--- Start of Source records ---

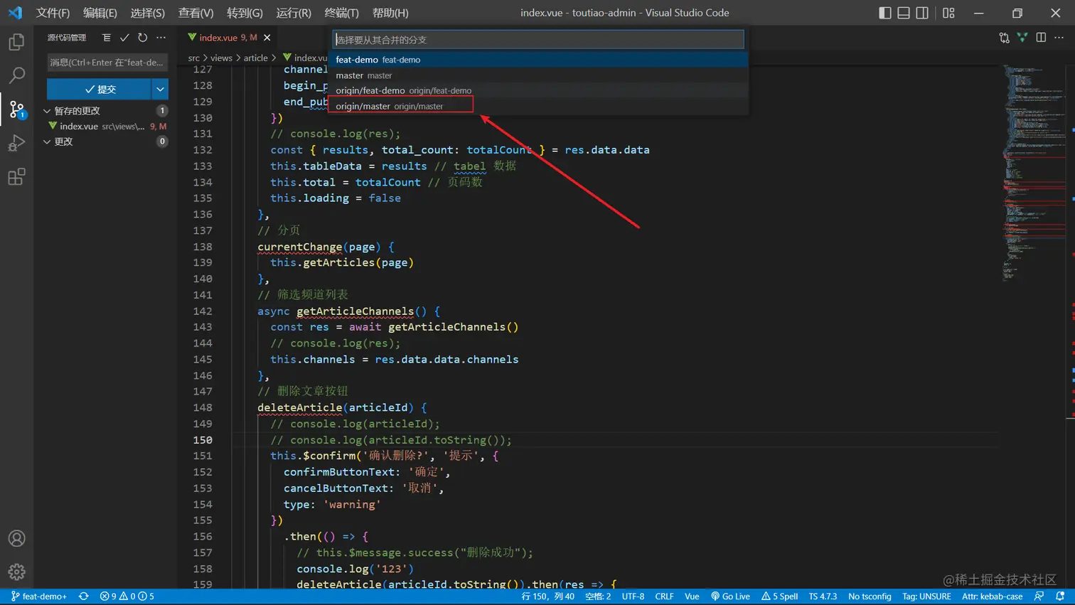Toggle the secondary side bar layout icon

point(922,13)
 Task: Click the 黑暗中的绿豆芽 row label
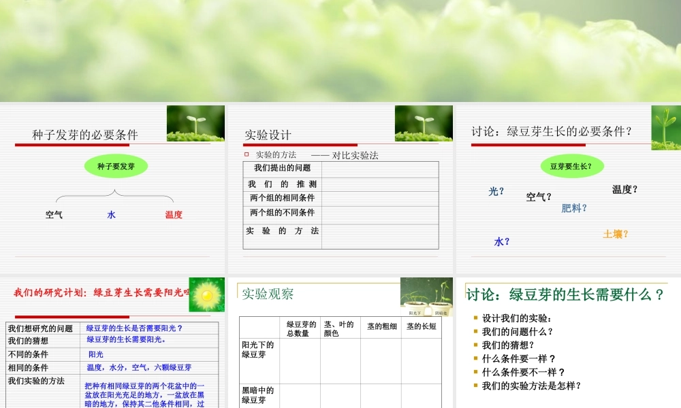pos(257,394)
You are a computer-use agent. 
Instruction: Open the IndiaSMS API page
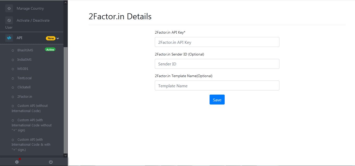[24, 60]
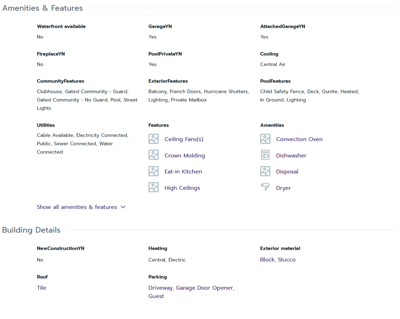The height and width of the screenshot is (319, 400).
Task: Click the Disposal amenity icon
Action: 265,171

--- End of Source records ---
--- Start of Source records ---

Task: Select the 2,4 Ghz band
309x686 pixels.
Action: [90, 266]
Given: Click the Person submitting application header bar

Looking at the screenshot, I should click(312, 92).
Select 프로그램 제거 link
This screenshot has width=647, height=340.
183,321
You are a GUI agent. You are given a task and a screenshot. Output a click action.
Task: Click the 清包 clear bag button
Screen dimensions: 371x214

--- End of Source records ---
--- Start of Source records ---

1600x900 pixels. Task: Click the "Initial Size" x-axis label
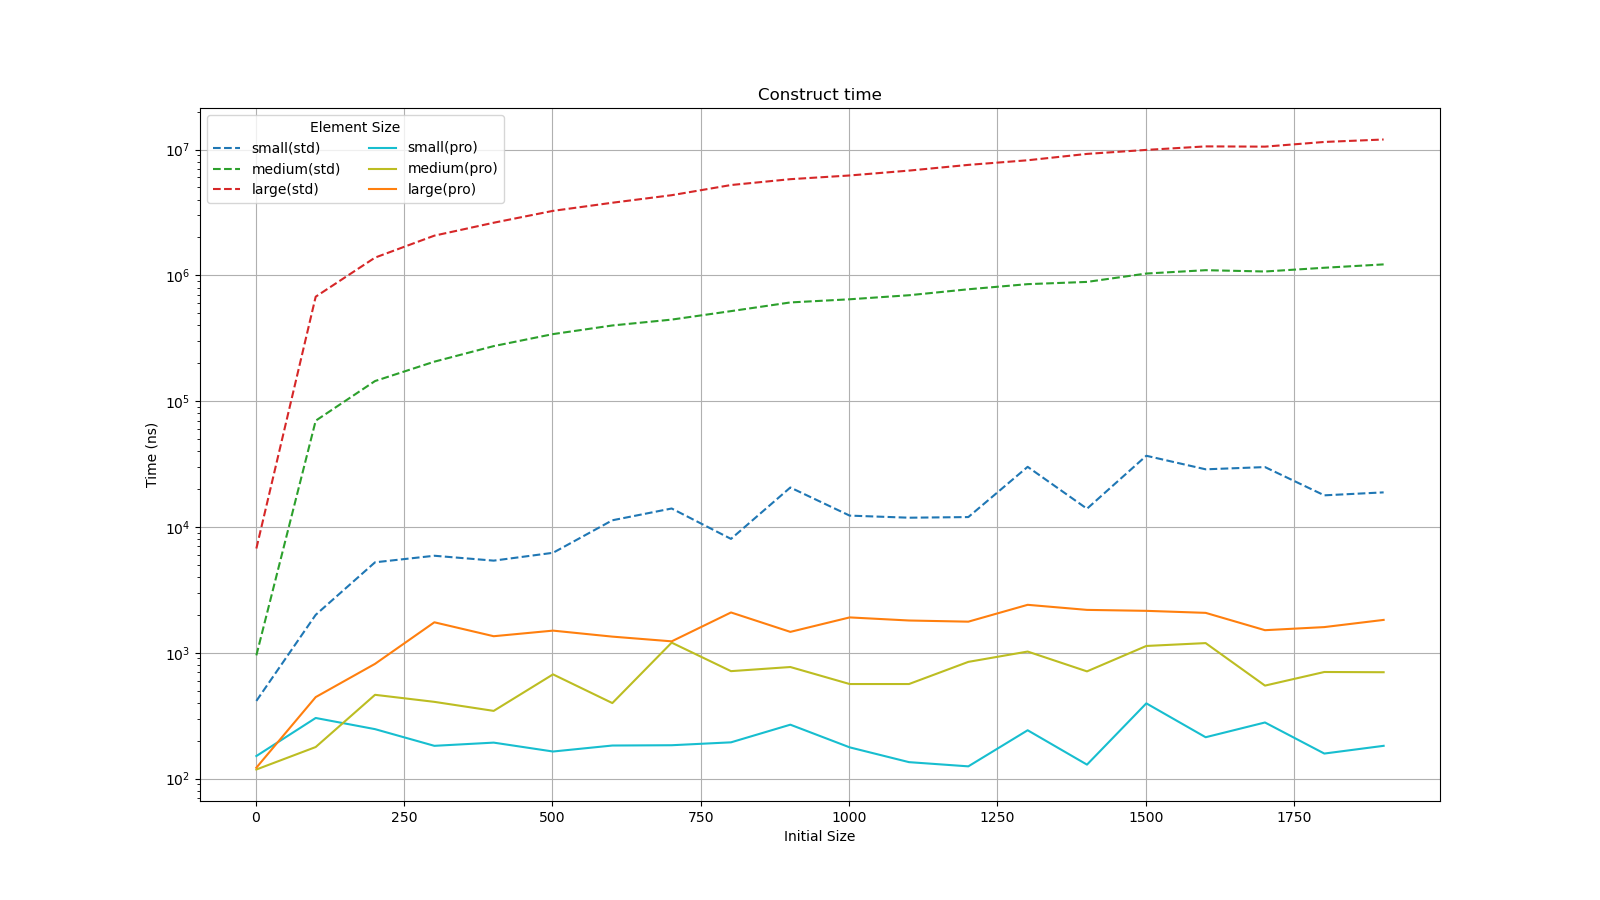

--- End of Source records ---

* The problem: Which lines of the data contain the string "Select", with case counting? Show each of those lines in full.

* Reply:
Task: Select the 2,4 Ghz band
Select 프로그램 제거 link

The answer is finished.